**Set task**.
Reproduce all of the records below word for word, keeping every line unchanged.

**Data provided**.
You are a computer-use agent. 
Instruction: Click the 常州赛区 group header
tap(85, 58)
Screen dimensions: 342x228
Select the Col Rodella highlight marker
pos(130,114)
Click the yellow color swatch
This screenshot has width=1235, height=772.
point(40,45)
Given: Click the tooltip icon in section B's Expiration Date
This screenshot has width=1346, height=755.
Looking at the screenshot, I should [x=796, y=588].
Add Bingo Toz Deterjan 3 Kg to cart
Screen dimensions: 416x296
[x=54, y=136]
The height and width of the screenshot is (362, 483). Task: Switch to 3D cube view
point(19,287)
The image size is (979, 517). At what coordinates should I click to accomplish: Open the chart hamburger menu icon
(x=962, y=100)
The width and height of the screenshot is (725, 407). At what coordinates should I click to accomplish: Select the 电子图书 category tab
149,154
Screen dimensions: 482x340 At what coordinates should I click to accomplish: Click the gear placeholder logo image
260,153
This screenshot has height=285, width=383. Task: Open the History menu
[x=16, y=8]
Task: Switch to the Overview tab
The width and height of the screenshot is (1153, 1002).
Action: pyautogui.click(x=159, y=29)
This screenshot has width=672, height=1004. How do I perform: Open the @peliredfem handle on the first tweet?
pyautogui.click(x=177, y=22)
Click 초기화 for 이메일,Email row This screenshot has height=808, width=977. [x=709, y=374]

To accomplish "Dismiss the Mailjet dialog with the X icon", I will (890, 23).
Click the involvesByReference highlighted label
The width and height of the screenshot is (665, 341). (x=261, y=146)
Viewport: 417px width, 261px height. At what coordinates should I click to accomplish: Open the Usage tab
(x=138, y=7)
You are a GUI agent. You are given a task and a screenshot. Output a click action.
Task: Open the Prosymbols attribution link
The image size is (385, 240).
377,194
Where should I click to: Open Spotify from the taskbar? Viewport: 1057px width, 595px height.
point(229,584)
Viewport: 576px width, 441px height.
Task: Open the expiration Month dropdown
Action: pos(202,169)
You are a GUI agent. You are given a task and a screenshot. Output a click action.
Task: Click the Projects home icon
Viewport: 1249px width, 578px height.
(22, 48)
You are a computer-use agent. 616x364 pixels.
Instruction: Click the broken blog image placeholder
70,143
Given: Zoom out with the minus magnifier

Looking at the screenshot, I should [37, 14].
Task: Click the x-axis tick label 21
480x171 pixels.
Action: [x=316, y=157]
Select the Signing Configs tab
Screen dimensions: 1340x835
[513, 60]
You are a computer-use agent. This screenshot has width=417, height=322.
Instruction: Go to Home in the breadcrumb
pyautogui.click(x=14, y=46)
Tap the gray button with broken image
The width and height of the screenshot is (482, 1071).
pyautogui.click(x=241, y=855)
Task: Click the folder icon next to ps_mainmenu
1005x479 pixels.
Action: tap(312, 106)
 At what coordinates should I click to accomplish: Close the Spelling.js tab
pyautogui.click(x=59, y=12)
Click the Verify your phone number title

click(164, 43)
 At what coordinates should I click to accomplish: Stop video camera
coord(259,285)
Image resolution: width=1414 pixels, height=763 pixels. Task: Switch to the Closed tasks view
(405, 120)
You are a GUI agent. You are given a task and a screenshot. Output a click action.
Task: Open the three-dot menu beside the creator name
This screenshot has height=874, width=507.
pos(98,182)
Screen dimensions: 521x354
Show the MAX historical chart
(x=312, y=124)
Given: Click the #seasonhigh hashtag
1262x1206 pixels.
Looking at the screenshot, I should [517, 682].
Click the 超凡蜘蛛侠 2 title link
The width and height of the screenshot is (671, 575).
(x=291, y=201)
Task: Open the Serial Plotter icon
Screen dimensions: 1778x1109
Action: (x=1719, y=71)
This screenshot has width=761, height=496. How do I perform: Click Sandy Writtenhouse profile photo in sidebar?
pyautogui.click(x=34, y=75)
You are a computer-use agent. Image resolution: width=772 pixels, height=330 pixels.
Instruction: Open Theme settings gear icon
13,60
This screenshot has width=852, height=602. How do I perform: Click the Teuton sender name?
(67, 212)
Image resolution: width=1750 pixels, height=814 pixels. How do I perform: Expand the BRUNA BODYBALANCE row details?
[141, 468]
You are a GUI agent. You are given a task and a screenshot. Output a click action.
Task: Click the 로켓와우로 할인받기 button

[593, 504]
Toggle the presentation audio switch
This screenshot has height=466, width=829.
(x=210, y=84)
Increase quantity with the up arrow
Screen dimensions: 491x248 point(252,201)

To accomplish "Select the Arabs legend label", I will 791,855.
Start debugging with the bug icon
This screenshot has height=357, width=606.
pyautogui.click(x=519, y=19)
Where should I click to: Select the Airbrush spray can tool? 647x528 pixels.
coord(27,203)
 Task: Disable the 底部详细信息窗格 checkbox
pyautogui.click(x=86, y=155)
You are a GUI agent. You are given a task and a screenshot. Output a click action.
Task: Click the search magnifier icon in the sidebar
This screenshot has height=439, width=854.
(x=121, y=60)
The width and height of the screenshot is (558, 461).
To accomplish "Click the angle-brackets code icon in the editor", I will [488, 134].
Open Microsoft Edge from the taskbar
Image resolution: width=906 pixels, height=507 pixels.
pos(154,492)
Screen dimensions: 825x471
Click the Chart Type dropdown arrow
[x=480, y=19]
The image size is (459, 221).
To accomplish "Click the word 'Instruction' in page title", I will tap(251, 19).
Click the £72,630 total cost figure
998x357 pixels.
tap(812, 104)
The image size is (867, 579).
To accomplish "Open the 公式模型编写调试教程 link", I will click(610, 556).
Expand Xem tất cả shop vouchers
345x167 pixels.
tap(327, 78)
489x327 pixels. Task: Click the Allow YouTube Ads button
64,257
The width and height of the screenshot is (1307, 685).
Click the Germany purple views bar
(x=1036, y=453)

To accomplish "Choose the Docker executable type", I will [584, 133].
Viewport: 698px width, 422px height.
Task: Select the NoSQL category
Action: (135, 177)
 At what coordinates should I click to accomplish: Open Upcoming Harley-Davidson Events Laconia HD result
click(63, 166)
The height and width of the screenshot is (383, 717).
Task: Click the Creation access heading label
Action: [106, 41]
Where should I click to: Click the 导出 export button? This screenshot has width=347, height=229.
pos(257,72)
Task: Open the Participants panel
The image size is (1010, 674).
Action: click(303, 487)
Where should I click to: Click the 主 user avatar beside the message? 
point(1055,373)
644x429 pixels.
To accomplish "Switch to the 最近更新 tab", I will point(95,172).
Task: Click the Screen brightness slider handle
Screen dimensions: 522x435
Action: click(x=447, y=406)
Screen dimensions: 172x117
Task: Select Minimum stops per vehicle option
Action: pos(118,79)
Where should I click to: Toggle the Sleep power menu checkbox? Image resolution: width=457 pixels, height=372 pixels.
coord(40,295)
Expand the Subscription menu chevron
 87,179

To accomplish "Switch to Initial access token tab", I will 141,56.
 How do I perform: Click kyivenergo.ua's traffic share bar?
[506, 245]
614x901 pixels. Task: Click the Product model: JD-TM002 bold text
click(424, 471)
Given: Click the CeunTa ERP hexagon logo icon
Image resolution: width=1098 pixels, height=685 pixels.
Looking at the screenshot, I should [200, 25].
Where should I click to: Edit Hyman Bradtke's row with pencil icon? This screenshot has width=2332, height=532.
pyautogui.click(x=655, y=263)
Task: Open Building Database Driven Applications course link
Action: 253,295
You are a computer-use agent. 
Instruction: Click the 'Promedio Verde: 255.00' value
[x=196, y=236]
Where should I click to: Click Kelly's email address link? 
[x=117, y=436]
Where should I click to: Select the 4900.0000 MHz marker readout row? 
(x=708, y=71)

**Worked answer**.
You are a computer-use agent. 
Instruction: Click the 常州赛区 group header
tap(85, 58)
Screen dimensions: 342x228
Select the Col Rodella highlight marker
pos(130,114)
Click the yellow color swatch
This screenshot has width=1235, height=772.
point(40,45)
Given: Click the tooltip icon in section B's Expiration Date
This screenshot has width=1346, height=755.
Looking at the screenshot, I should [x=796, y=588].
Add Bingo Toz Deterjan 3 Kg to cart
Screen dimensions: 416x296
[x=54, y=136]
The height and width of the screenshot is (362, 483). Task: Switch to 3D cube view
point(19,287)
The image size is (979, 517). At what coordinates should I click to accomplish: Open the chart hamburger menu icon
(x=962, y=100)
The width and height of the screenshot is (725, 407). At what coordinates should I click to accomplish: Select the 电子图书 category tab
149,154
Screen dimensions: 482x340 At what coordinates should I click to accomplish: Click the gear placeholder logo image
260,153
This screenshot has height=285, width=383. Task: Open the History menu
[x=16, y=8]
Task: Switch to the Overview tab
The width and height of the screenshot is (1153, 1002).
Action: pyautogui.click(x=159, y=29)
This screenshot has width=672, height=1004. How do I perform: Open the @peliredfem handle on the first tweet?
pyautogui.click(x=177, y=22)
Click 초기화 for 이메일,Email row This screenshot has height=808, width=977. [x=709, y=374]

To accomplish "Dismiss the Mailjet dialog with the X icon", I will (890, 23).
Click the involvesByReference highlighted label
The width and height of the screenshot is (665, 341). (x=261, y=146)
Viewport: 417px width, 261px height. At what coordinates should I click to accomplish: Open the Usage tab
(x=138, y=7)
You are a GUI agent. You are given a task and a screenshot. Output a click action.
Task: Open the Prosymbols attribution link
The image size is (385, 240).
377,194
Where should I click to: Open Spotify from the taskbar? Viewport: 1057px width, 595px height.
point(229,584)
Viewport: 576px width, 441px height.
Task: Open the expiration Month dropdown
Action: pos(202,169)
You are a GUI agent. You are given a task and a screenshot. Output a click action.
Task: Click the Projects home icon
Viewport: 1249px width, 578px height.
(22, 48)
You are a computer-use agent. 616x364 pixels.
Instruction: Click the broken blog image placeholder
70,143
Given: Zoom out with the minus magnifier

Looking at the screenshot, I should [37, 14].
Task: Click the x-axis tick label 21
480x171 pixels.
Action: [x=316, y=157]
Select the Signing Configs tab
Screen dimensions: 1340x835
[513, 60]
You are a computer-use agent. This screenshot has width=417, height=322.
Instruction: Go to Home in the breadcrumb
pyautogui.click(x=14, y=46)
Tap the gray button with broken image
The width and height of the screenshot is (482, 1071).
pyautogui.click(x=241, y=855)
Task: Click the folder icon next to ps_mainmenu
1005x479 pixels.
Action: tap(312, 106)
 At what coordinates should I click to accomplish: Close the Spelling.js tab
pyautogui.click(x=59, y=12)
Click the Verify your phone number title

click(164, 43)
 At what coordinates should I click to accomplish: Stop video camera
coord(259,285)
Image resolution: width=1414 pixels, height=763 pixels. Task: Switch to the Closed tasks view
(405, 120)
You are a GUI agent. You are given a task and a screenshot. Output a click action.
Task: Open the three-dot menu beside the creator name
This screenshot has height=874, width=507.
pos(98,182)
Screen dimensions: 521x354
Show the MAX historical chart
(x=312, y=124)
Given: Click the #seasonhigh hashtag
1262x1206 pixels.
Looking at the screenshot, I should [517, 682].
Click the 超凡蜘蛛侠 2 title link
The width and height of the screenshot is (671, 575).
(x=291, y=201)
Task: Open the Serial Plotter icon
Screen dimensions: 1778x1109
Action: (x=1719, y=71)
This screenshot has width=761, height=496. How do I perform: Click Sandy Writtenhouse profile photo in sidebar?
pyautogui.click(x=34, y=75)
You are a computer-use agent. Image resolution: width=772 pixels, height=330 pixels.
Instruction: Open Theme settings gear icon
13,60
This screenshot has width=852, height=602. How do I perform: Click the Teuton sender name?
(67, 212)
Image resolution: width=1750 pixels, height=814 pixels. How do I perform: Expand the BRUNA BODYBALANCE row details?
[141, 468]
You are a GUI agent. You are given a task and a screenshot. Output a click action.
Task: Click the 로켓와우로 할인받기 button

[593, 504]
Toggle the presentation audio switch
This screenshot has height=466, width=829.
(x=210, y=84)
Increase quantity with the up arrow
Screen dimensions: 491x248 point(252,201)

To accomplish "Select the Arabs legend label", I will 791,855.
Start debugging with the bug icon
This screenshot has height=357, width=606.
pyautogui.click(x=519, y=19)
Where should I click to: Select the Airbrush spray can tool? 647x528 pixels.
coord(27,203)
 Task: Disable the 底部详细信息窗格 checkbox
pyautogui.click(x=86, y=155)
You are a GUI agent. You are given a task and a screenshot. Output a click action.
Task: Click the search magnifier icon in the sidebar
This screenshot has height=439, width=854.
(x=121, y=60)
The width and height of the screenshot is (558, 461).
To accomplish "Click the angle-brackets code icon in the editor", I will [488, 134].
Open Microsoft Edge from the taskbar
Image resolution: width=906 pixels, height=507 pixels.
pos(154,492)
Screen dimensions: 825x471
Click the Chart Type dropdown arrow
[x=480, y=19]
The image size is (459, 221).
To accomplish "Click the word 'Instruction' in page title", I will tap(251, 19).
Click the £72,630 total cost figure
998x357 pixels.
tap(812, 104)
The image size is (867, 579).
To accomplish "Open the 公式模型编写调试教程 link", I will click(610, 556).
Expand Xem tất cả shop vouchers
345x167 pixels.
tap(327, 78)
489x327 pixels. Task: Click the Allow YouTube Ads button
64,257
The width and height of the screenshot is (1307, 685).
Click the Germany purple views bar
(x=1036, y=453)

To accomplish "Choose the Docker executable type", I will [584, 133].
Viewport: 698px width, 422px height.
Task: Select the NoSQL category
Action: (135, 177)
 At what coordinates should I click to accomplish: Open Upcoming Harley-Davidson Events Laconia HD result
click(63, 166)
The height and width of the screenshot is (383, 717).
Task: Click the Creation access heading label
Action: [106, 41]
Where should I click to: Click the 导出 export button? This screenshot has width=347, height=229.
pos(257,72)
Task: Open the Participants panel
The image size is (1010, 674).
Action: click(303, 487)
Where should I click to: Click the 主 user avatar beside the message? 
point(1055,373)
644x429 pixels.
To accomplish "Switch to the 最近更新 tab", I will point(95,172).
Task: Click the Screen brightness slider handle
Screen dimensions: 522x435
Action: click(x=447, y=406)
Screen dimensions: 172x117
Task: Select Minimum stops per vehicle option
Action: pos(118,79)
Where should I click to: Toggle the Sleep power menu checkbox? Image resolution: width=457 pixels, height=372 pixels.
coord(40,295)
Expand the Subscription menu chevron
 87,179

To accomplish "Switch to Initial access token tab", I will 141,56.
 How do I perform: Click kyivenergo.ua's traffic share bar?
[506, 245]
614x901 pixels. Task: Click the Product model: JD-TM002 bold text
click(424, 471)
Given: Click the CeunTa ERP hexagon logo icon
Image resolution: width=1098 pixels, height=685 pixels.
Looking at the screenshot, I should [200, 25].
Where should I click to: Edit Hyman Bradtke's row with pencil icon? This screenshot has width=2332, height=532.
pyautogui.click(x=655, y=263)
Task: Open Building Database Driven Applications course link
Action: 253,295
You are a computer-use agent. 
Instruction: Click the 'Promedio Verde: 255.00' value
[x=196, y=236]
Where should I click to: Click Kelly's email address link? 
[x=117, y=436]
Where should I click to: Select the 4900.0000 MHz marker readout row? 
(x=708, y=71)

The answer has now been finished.